Die 50-Jährige wirkt zerbrechlich. Sie trägt einen weiß-rot-blau gemusterten langen Rock und ein geblümtes Kopftuch. Ihr Gesichtsausdruck ist unter dem schwarzen Mundschutz nicht zu erkennen. Seit dem Tod ihrer Tochter vor gut zwei Jahren kommt sie fast jeden Tag hierher.
"Ich möchte überhaupt nicht nach Hause gehen. Ich kann immer noch nicht glauben, dass sie getötet wurde. Ich verliere noch den Verstand. Sie war mein Ein und Alles. Sie war ein sehr guter Mensch. Sie hat mir nie Ärger gemacht. Sie hatte nur Lernen im Kopf. Sie wollte Kindergärtnerin werden."
Im November 2017 traf sich Aleyna mit ihrem Ex-Freund Bayram Ekici. Sie hatte kurz zuvor mit ihm Schluss gemacht. Ihre Mutter hatte erfahren, dass er sie schlägt und eine Verfügung gegen ihn erwirkt, sodass er sich von ihr fernhalten musste.
"Aleyna sagte, 'Mama nimm das zurück. Bayram wird mich töten.' Ich sagte, 'nein, meine Tochter, ich werde das nicht zurückziehen. Es gibt doch Gesetze'."

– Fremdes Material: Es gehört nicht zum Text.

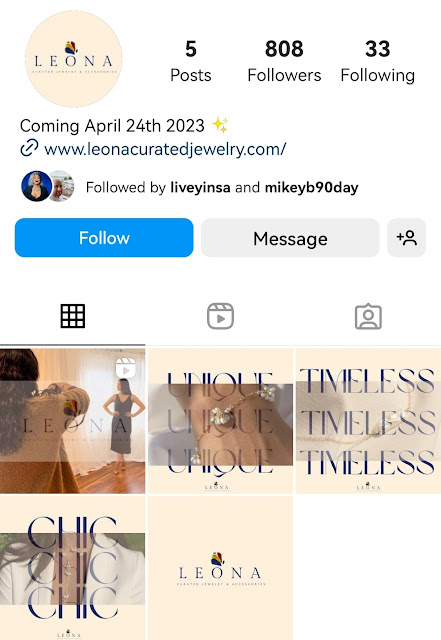Open the TIMELESS necklace post
Screen dimensions: 441x640
(x=368, y=421)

Mit tödlichem Kopfschuss in einem gemieteten Apartment
Als Bayram mit Aleyna reden wollte, traf sie sich mit ihm. Sein Bruder und ein Freund stießen angeblich später dazu. Was genau geschah, ist unklar. Jedenfalls fand die Polizei Aleyna mit einem tödlichen Kopfschuss in einem gemieteten Apartment. Sie hatte starke Drogen im Blut und es wurde Sperma gefunden. Die drei jungen Männer wurden wegen Mordes angeklagt, aber sie schafften es, sich damit herauszureden, dass der Schuss sich versehentlich gelöst habe. Mesut Vural, der Freund, der geschossen hatte, bekam siebeneinhalb Jahre Haft. Bayram und sein Bruder kamen ohne Strafe davon. Und aufgrund des Corona-Amnestie-Gesetzes kam Vural bereits jetzt frei, nach nur einem Jahr. Aleynas Mutter Fatma verstand die Welt nicht mehr.

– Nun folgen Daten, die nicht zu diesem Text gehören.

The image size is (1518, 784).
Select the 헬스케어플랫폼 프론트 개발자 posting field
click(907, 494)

"Als ich hörte, dass er entlassen wird, bin ich zusammengebrochen. Ich fühlte mich, als wäre ich selbst gestorben. Schlimmer noch: Ich kann dem Gesetz nicht mehr vertrauen. Sie hatten doch gesagt, dass Mörder nicht freigelassen werden. Wie kann er dann draußen sein?"
Das Problem ist wohl, dass Mesut Vural nicht wegen Mordes saß, sondern wegen fahrlässiger Tötung und deshalb von dem Amnestie-Gesetz profitieren konnte. Immerhin wird sich nun ein weiteres Gericht mit dem Fall beschäftigen, weil neue Beweise aufgetaucht sind, dass es doch ein geplanter Mord gewesen sein könnte und kein tödlicher Unfall.
Frauen können viel erreichen, wenn sie zusammenhalten
Leicht wird es den betroffenen Frauen und ihren Angehörigen jedoch nicht wirklich gemacht. Und nun diskutiert das Parlament sogar darüber, ob die Türkei aus der "Istanbuler Konvention" austreten soll. Die Debatte darüber lief schon vor der Corona-Pandemie und dauert an. Die Regierungsparteien stoßen sich daran, dass in der Vereinbarung so viel Wert auf den Gedanken der Gleichheit der Geschlechter gelegt wird und dass Schwulen, Lesben und Transsexuellen angeblich zu viele Rechte eingeräumt würden. Eine ähnliche Debatte gibt es auch in anderen konservativ regierten osteuropäischen Ländern, wie zum Beispiel in Polen. Aus der Istanbuler Vereinbarung auszutreten, würde jedoch einen großen Rückschritt für die Sicherheit von Frauen bedeuten. Man habe ja gesehen, welch positiven Effekt allein ihre Unterzeichnung gehabt habe, sagt Melek Önder und rührt in ihrem mittlerweile kalten Kaffee.
"Es kann schon eine Abschreckung darstellen, wenn es einen solchen politischen Willen gibt oder wenn klargemacht wird, dass man dieses Gesetz anwenden wird. Wir glauben, dass es zwar Frauenmorde nicht vollständig stoppen kann, aber sie würden sicher stark zurückgehen, wenn es angewandt werden würde. Wir Frauen werden jeden Tag getötet, aber wir verlieren nie die Hoffnung, wir sind nicht nur Opfer. Frauen sind sich ihrer Rechte bewusst und dessen was sie erreichen können, wenn sie sich wehren und zusammenhalten. Wir sagen immer wieder, dass wir die Hälfte dieses Landes ausmachen."